#### [Task directions]
Copy verbatim every line from the one containing "Viewport: 1007px width, 566px" through the one containing "pos(896,144)", inclusive of both. Omit the pictures from your answer.

#### [Data excerpts]

--- BEGIN ---

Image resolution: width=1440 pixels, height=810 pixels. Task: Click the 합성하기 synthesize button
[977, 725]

--- END ---
--- BEGIN ---

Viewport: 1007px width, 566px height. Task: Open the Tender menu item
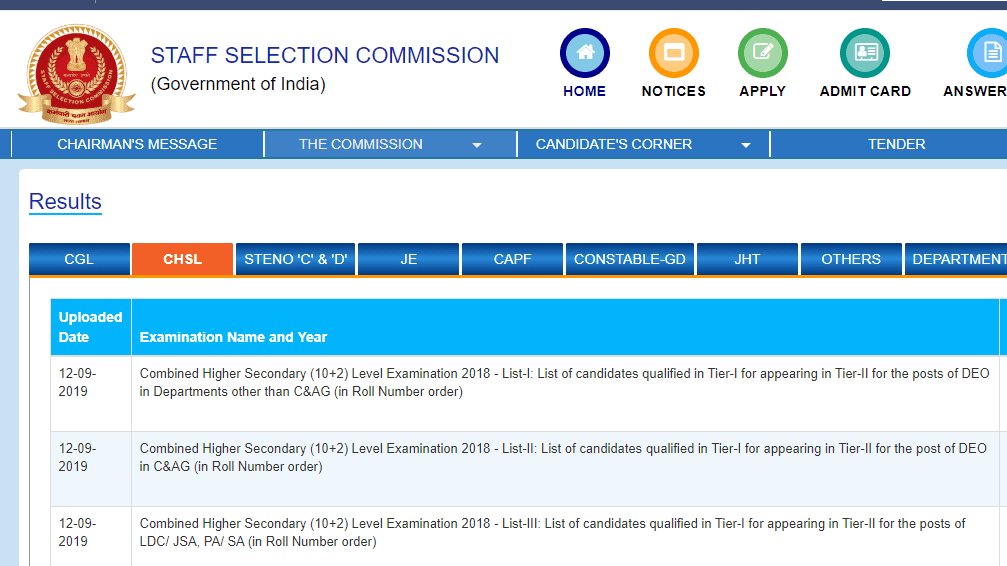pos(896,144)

--- END ---
--- BEGIN ---

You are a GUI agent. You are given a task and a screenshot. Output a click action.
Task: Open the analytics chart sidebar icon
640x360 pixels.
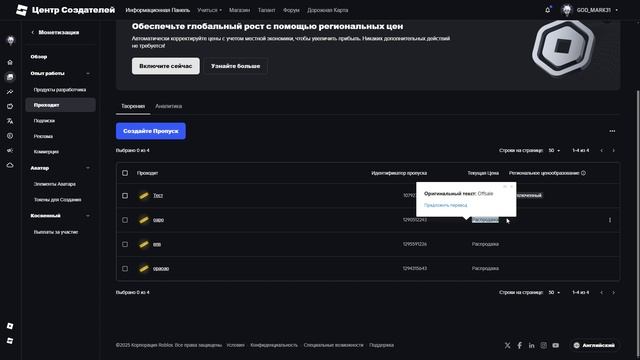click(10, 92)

--- END ---

#### [Complete output]
Viewport: 1007px width, 566px height. Task: Open the Tender menu item
pos(896,144)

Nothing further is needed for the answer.